Re: POC: enable logical decoding when wal_level = 'replica' without a server restart

From: shveta malik <shveta(dot)malik(at)gmail(dot)com>
To: Masahiko Sawada <sawada(dot)mshk(at)gmail(dot)com>
Cc: Amit Kapila <amit(dot)kapila16(at)gmail(dot)com>, Peter Smith <smithpb2250(at)gmail(dot)com>, "Hayato Kuroda (Fujitsu)" <kuroda(dot)hayato(at)fujitsu(dot)com>, Ashutosh Bapat <ashutosh(dot)bapat(dot)oss(at)gmail(dot)com>, Shlok Kyal <shlok(dot)kyal(dot)oss(at)gmail(dot)com>, Bertrand Drouvot <bertranddrouvot(dot)pg(at)gmail(dot)com>, PostgreSQL-development <pgsql-hackers(at)postgresql(dot)org>, shveta malik <shveta(dot)malik(at)gmail(dot)com>
Subject: Re: POC: enable logical decoding when wal_level = 'replica' without a server restart
Date: 2025-12-01 09:14:04
Message-ID: CAJpy0uDtOPZpjF2Ve9AOY0ug31NUwqHUyTC8+nAne4wD30vjSw@mail.gmail.com
Views: Whole Thread | Raw Message | Download mbox | Resend email
Thread:
Lists: pgsql-hackers

On Mon, Dec 1, 2025 at 11:48 AM Masahiko Sawada <sawada(dot)mshk(at)gmail(dot)com> wrote:
>
> On Thu, Nov 27, 2025 at 11:00 PM shveta malik <shveta(dot)malik(at)gmail(dot)com> wrote:
> >
> > On Thu, Nov 27, 2025 at 4:33 PM shveta malik <shveta(dot)malik(at)gmail(dot)com> wrote:
> > >
> > > A few more comments:
> > >
> > >
> > > 10)
> > > +# Promote standby3, increasing effective_wal_level to 'logical' as
> > > its wal_level
> > > +# is set to 'logical'.
> > > +$standby3->promote;
> > > +
> > > +# Check if effective_wal_level is increased to 'logical' on the
> > > cascaded standby.
> > > +$standby3->wait_for_replay_catchup($cascade);
> > > +test_wal_level($cascade, "replica|logical",
> > > + "effective_wal_level got increased to 'logical' on standby as the
> > > new primary has wal_level='logical'"

**What you will do:**
- a) Answer each of the following from the PostgreSQL mailing-list message:
(i) On what date and at what time was the message sent?
(ii) To which mailing list was it posted?
(iii) Which standby does the quoted test code promote?
- b) Render this sentence from the code comment in the PostgreSQL mailing-list message into Spanish: "Promote standby3, increasing effective_wal_level to 'logical' as its wal_level is set to 'logical'."
- c) Continue the PostgreSQL mailing-list message on enabling logical decoding without a server restart from the point at which it stops.
The lines that come after this point have no role in what is asked here.

**Data section:**
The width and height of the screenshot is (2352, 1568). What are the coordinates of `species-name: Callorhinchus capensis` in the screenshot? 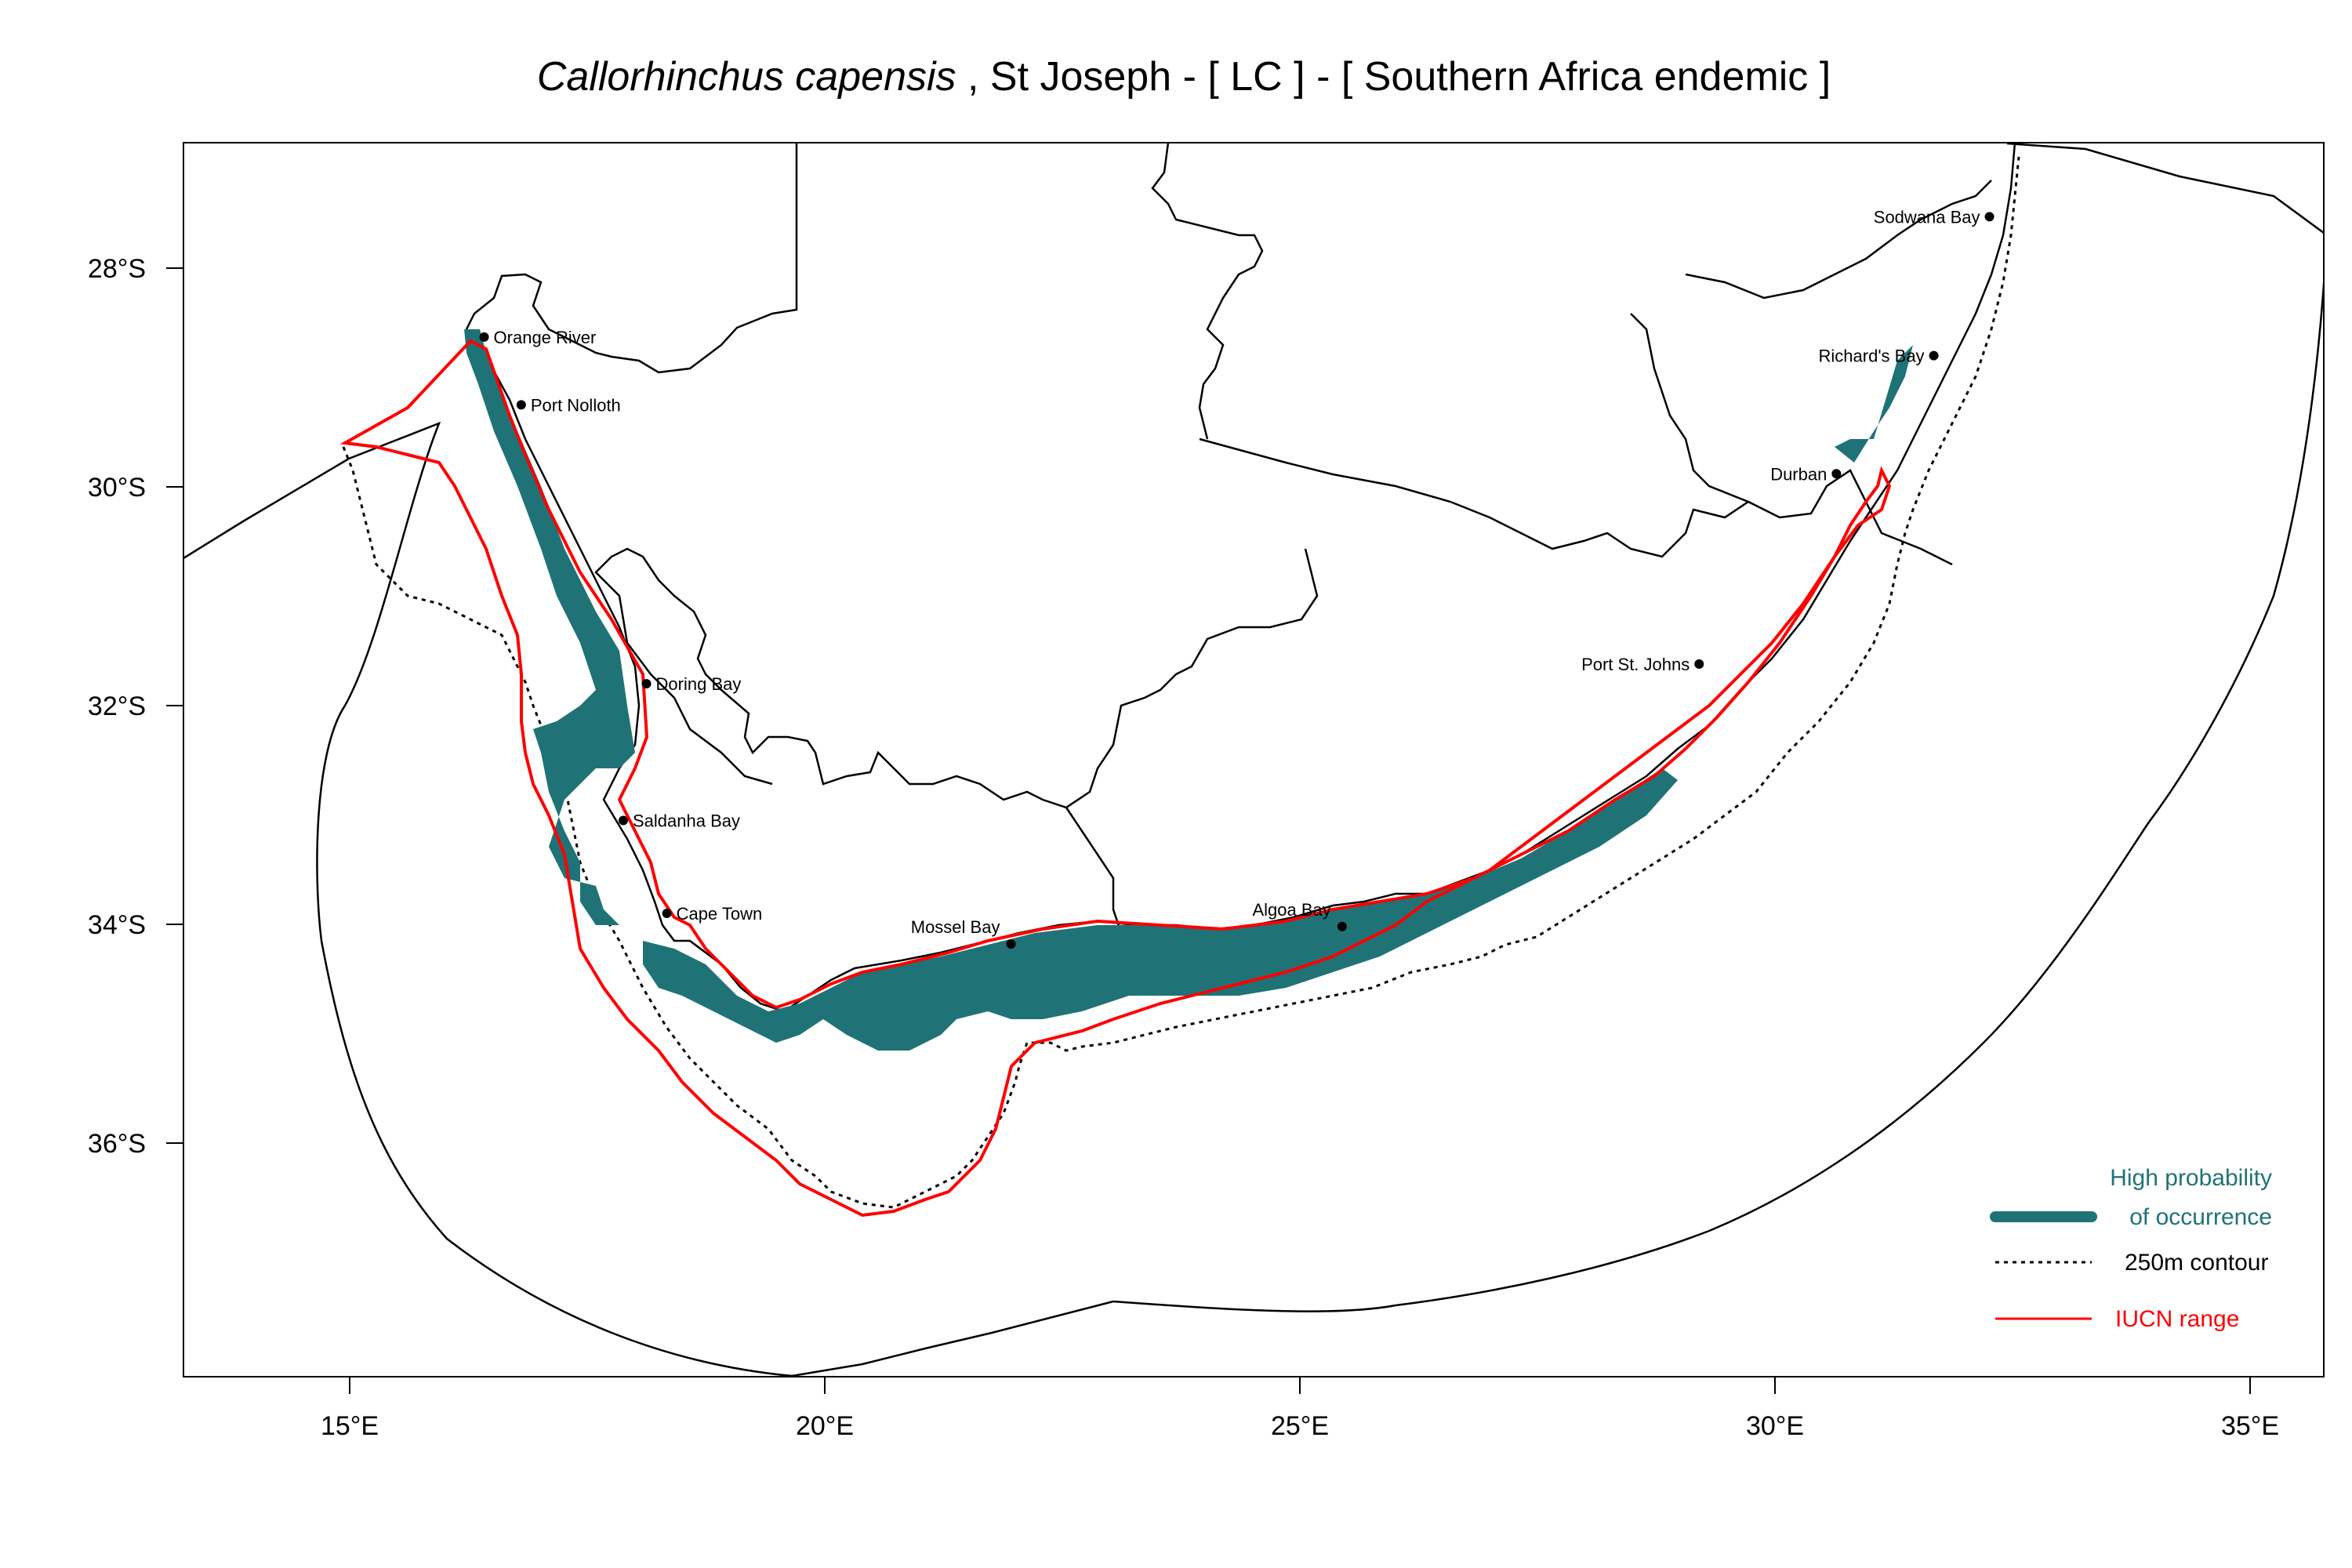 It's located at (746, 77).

**Outputs by task:**
- a)
(i) 2025-12-01 09:14:04
(ii) pgsql-hackers
(iii) standby3

- b) Promover standby3, lo que eleva effective_wal_level a 'logical', ya que su wal_level está configurado como 'logical'.

- c)
> > > +);
> > >
> > > The message is slightly confusing due to usage of both 'standby' and
> > > 'new primary'. Can we make it:
> > > effective_wal_level got increased to 'logical' as the new primary has
> > > wal_level='logical'
> > >
> >
> > Upon reconsideration, we can keep it as is. I understand the intent now.
>
> Okay.
>
> >
> > ===
> >
> > I tried to test possible race-scenarios (known to me), they seem to
> > work well, except one minor thing:
> >
> > Let's say there is slot1 present, backend1 is trying to drop slot1 and
> > backend2 is trying to create slot2.
> >
> > DisableLogicalDecodingIfNecessary() first kicks in and reaches the
> > stage where it has disabled and released the lock. Before it could
> > EmitSignal and log, EnsureLogicalDecodingEnabled() kicks in and
> > completes its execution.
> > In such a case we end up with reverse LOG messages in log file:
> >
> > 09:47:16.489 IST LOG: logical decoding is enabled upon creating a new
> > logical replication slot
> > 09:47:17.484 IST LOG: logical decoding is disabled because there are
> > no valid logical replication slots
> >
> > while logical decoding is actually enabled in the system.
> >
> > Shall we check 'if (!LogicalDecodingCtl->xlog_logical_info)' before
> > logging in DisableLogicalDecodingIfNecessary()?
> >
>
> In DisableLogicalDecodingIfNecessary(), we have (without comments):
>
> if (!LogicalDecodingCtl->xlog_logical_info || CheckLogicalSlotExists())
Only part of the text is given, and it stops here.